In the early 1990s, NRDC attorney Rich Kassel liked to begin his mornings with a little man-versus-machine competition. From his home on the Upper West Side in New York City, he would get on his bike and head to Fifth Avenue, one of the main routes for downtown buses. Then he'd race them. Most days he'd win (according to his telling), but after a while this contest didn't seem like such a good idea. Black diesel exhaust spewed from the buses' tailpipes; the buildings trapped the fumes. "Fifth Avenue was a diesel canyon," says Kassel, now 44. "I began to think, 'Why doesn't anyone do anything about this?' Then I realized I could do something about it."
Through his research, Kassel discovered that diesel-powered vehicles were among the dirtiest wheels on the road. Truckers and bus fleets love them because they're fuel-efficient and durable. Diesel engines power about 12 percent of the miles driven by all U.S. vehicles but contribute 33 percent of the country's nitrogen oxides, a main component of smog and acid rain. Even worse, the vehicles emit huge quantities of particulate matter, known as soot, which public health experts have linked to asthma, cancer, bronchitis, and premature deaths.
So in 1993, Kassel started the Dump Dirty Diesels Campaign. His first mission was to get diesel buses off New York City's streets. The organization tried to place ads on city buses declaring: "Standing behind this bus could be more dangerous than standing in front of it." When the Metropolitan Transportation Authority, which owns the city's fleet of more than 4,500 buses, rejected the ads, NRDC fired back with a First Amendment lawsuit. NRDC won; the ads went up. "I doubt there was a reporter within 500 miles of New York City who didn't think that was a great story," Kassel says. In 2000, the authority finally agreed to implement a plan to cut diesel emissions by more than 90 percent over five years.

- DATA TO EXAMINE:
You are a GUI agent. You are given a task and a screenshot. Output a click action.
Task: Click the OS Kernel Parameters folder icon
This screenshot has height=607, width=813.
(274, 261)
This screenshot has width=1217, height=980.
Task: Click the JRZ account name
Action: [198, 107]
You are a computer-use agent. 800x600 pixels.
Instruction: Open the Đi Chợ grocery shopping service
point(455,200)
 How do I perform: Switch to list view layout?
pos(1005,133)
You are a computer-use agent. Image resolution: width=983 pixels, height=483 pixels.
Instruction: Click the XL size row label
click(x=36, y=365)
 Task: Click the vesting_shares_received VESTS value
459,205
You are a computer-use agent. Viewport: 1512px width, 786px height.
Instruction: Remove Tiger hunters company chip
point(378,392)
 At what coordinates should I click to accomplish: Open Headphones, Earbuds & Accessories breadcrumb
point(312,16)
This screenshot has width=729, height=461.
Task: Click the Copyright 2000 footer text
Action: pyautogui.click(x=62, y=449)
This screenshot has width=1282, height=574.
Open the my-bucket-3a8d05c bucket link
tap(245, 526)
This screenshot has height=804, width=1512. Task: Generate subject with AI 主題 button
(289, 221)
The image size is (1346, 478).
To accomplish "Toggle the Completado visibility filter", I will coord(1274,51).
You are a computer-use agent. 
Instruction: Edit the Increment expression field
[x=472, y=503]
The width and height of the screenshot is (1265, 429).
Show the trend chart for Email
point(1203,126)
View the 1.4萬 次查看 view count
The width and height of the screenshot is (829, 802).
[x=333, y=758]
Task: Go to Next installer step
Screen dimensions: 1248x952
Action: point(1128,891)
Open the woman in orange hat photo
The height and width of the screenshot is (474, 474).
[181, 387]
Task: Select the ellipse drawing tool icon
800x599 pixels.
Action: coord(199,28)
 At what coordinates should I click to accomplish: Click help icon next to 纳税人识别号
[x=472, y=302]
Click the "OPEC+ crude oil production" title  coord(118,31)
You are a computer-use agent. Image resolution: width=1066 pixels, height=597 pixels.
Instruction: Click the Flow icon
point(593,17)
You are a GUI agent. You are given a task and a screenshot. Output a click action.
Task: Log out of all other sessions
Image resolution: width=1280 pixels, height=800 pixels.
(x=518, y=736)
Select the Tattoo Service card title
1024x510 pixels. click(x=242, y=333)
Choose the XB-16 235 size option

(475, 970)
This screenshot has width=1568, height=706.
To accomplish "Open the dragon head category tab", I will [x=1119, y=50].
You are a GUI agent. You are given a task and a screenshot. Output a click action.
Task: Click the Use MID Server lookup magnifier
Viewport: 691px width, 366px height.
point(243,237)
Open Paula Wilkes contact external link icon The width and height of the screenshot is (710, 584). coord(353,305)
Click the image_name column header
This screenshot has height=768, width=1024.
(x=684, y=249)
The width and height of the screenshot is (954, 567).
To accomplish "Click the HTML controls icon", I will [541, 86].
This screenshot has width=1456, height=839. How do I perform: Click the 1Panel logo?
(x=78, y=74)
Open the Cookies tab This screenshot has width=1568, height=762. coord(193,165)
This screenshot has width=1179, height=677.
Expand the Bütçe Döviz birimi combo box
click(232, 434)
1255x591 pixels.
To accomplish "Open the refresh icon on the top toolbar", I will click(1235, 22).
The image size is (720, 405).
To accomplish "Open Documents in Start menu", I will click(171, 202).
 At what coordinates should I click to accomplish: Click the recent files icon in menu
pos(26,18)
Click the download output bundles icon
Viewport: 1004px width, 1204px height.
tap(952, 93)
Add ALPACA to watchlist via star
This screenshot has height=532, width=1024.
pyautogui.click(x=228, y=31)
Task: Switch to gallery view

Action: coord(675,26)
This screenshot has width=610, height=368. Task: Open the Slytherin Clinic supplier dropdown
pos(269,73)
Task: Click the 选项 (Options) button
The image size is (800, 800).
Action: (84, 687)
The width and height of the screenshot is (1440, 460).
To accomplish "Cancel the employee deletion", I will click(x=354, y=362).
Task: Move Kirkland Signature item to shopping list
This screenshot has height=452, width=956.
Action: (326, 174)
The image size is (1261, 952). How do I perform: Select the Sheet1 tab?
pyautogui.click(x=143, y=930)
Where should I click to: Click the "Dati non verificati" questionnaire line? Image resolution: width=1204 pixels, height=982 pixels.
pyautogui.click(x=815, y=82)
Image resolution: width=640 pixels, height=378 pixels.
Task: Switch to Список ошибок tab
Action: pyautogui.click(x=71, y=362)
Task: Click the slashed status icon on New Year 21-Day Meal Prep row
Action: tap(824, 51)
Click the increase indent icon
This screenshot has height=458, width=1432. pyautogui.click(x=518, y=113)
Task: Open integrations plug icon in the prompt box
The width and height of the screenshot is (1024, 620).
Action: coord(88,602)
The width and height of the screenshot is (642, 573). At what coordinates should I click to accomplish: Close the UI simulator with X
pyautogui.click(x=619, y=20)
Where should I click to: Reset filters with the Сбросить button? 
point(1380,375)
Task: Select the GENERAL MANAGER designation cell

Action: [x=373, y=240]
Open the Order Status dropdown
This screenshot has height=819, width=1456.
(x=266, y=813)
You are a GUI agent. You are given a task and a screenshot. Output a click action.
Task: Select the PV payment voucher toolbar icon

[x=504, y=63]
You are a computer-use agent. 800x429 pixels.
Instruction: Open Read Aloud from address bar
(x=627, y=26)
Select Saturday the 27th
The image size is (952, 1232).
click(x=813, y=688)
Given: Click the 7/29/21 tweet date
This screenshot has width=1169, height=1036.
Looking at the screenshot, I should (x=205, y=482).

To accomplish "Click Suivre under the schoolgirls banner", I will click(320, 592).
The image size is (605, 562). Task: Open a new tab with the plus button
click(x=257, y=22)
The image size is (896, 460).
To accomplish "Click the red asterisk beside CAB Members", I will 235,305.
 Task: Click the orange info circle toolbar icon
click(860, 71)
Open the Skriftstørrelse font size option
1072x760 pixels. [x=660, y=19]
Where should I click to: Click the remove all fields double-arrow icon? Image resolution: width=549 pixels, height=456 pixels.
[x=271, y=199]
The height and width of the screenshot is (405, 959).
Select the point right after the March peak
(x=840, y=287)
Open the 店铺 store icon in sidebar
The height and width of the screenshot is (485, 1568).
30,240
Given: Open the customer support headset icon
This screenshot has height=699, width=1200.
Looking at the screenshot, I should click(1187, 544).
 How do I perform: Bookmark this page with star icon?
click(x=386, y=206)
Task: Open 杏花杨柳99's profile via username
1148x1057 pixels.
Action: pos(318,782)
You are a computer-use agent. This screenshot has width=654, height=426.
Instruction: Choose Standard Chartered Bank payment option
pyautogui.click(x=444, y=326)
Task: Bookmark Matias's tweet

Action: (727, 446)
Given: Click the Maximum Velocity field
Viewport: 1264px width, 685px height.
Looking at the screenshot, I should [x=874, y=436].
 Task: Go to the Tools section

- INSTRUCTIONS FOR THE TASK: Continue the passage about Rich Kassel's campaign against diesel bus exhaust in New York City, starting after its last sentence.

- WRITTEN RESPONSE:
Kassel also took the campaign to Washington, D.C., where he advocated before Environmental Protection Agency (EPA) officials that rules governing diesel emissions across the nation needed to be strengthened. In 1998, the EPA agreed to slash diesel emissions from new trucks and buses by 40 percent beginning this year. The campaign also convinced the Clinton administration to remove almost all of the sulfur from diesel fuel and to adopt even tougher emissions standards for diesel-powered vehicles built after 2007. (Sulfur forms soot particles and clogs engine-emission controls, making diesel dirty.)
In May, Kassel and the campaign notched their biggest victory yet when the EPA extended stricter standards to bulldozers, cranes, tractors, and other "nonroad" diesel engines, which emit more soot than all of the nation's cars, trucks, and buses combined. These standards are expected to prevent some 12,000 premature deaths and more than 200,000 cases of childhood asthma each year.
Kassel still lives in New York City, where the remaining diesel buses now run on low-sulfur fuel. The dirtiest of the diesels are gone; 344 city buses run on natural gas, and 325 electric hybrids have been ordered. "Cleaning up diesel vehicles is going to save literally thousands of lives each year," says Kassel. "And New York City's buses started it all."